A contrario, la facturation de certaines tâches nécessaires mais non stratégiques, devrait pouvoir être plus claire, plus prévisible et tout simplement moins chère. Les modèles hybrides de facturation mis en place par de nombreux cabinets depuis des années répondent en partie aux attentes des clients. Pourtant ces derniers questionnent toujours la lisibilité des coûts et en appellent à des systèmes plus adaptés à leurs contraintes budgétaires. On touche parfois sur le sujet à des méprises ubuesques. Une avocate nous a confié que, lors d’un processus d’appel d’offres, malgré la mise en place d’un forfait négocié parfaitement adapté au budget attendu, l’entreprise lui avait finalement demandé le détail du nombre d’heures correspondant à ce forfait ! Le client exigerait-il tout et son contraire ? Il reste en tous cas un peu de travail à tous pour bien comprendre attentes et contraintes de chacun !
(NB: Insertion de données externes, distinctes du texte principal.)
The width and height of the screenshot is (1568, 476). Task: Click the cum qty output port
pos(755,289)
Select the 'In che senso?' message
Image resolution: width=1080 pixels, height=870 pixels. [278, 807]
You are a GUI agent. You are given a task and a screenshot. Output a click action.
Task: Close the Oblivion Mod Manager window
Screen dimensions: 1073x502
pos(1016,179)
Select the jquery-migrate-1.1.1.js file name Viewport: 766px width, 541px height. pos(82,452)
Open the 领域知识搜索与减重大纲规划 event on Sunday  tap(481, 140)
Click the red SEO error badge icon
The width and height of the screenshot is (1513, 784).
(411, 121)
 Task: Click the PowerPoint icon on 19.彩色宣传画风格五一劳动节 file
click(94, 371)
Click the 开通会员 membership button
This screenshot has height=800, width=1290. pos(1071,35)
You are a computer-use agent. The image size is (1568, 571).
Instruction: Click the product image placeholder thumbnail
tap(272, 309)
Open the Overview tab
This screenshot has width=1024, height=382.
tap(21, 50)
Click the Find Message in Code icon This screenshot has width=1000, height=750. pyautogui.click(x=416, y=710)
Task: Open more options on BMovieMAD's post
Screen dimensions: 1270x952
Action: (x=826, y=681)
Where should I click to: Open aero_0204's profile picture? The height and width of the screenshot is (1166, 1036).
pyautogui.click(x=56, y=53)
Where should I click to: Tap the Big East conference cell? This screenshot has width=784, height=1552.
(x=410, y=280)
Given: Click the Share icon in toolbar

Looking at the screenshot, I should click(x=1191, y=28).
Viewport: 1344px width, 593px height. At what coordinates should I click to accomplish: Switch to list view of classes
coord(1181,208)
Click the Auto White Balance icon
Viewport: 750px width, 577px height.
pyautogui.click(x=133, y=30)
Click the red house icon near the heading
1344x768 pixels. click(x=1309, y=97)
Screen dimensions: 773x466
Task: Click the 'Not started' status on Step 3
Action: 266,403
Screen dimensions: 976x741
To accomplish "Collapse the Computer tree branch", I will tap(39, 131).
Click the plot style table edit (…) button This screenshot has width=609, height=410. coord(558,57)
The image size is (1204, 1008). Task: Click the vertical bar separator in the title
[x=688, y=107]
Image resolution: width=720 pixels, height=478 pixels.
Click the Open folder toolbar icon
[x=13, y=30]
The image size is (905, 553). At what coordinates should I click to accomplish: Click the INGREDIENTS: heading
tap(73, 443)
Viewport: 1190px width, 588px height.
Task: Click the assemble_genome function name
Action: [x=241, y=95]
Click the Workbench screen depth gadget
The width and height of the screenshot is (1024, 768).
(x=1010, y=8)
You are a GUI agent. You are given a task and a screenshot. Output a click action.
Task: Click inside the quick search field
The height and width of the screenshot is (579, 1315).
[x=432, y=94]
Souvent un passage obligé, les appels d’offres sont aussi un révélateur des malentendus. Ils suscitent en tous cas une belle unanimité sur la nécessaire amélioration des process comme des réponses. Par essence outils de connaissance mutuelle, ils ne permettent finalement pas, aux dires de tous, de créer des liens féconds entre le client et son conseil.Consultations gratuites, informations nécessaires à une réponse pertinente non suffisantes, absence de contact humain lors du process de sélection, d’un côté. Réponse centrée sur les honoraires, présentation d’équipes pléthoriques, défaut de vision stratégique de l’autre. Des frustrations mutuelles s’expriment.
Et pourtant… ça marche ! pourrait-on dire. Le tableau dressé ici, que certains pourront juger sévère, appelle, face aux défis et enjeux de tous, cabinets comme entreprises, à se questionner, ensemble, pour faire de la relation avocat / entreprise, demain encore plus qu’aujourd’hui, un levier stratégique vertueux, fondé sur la confiance, la transparence et la création de valeur.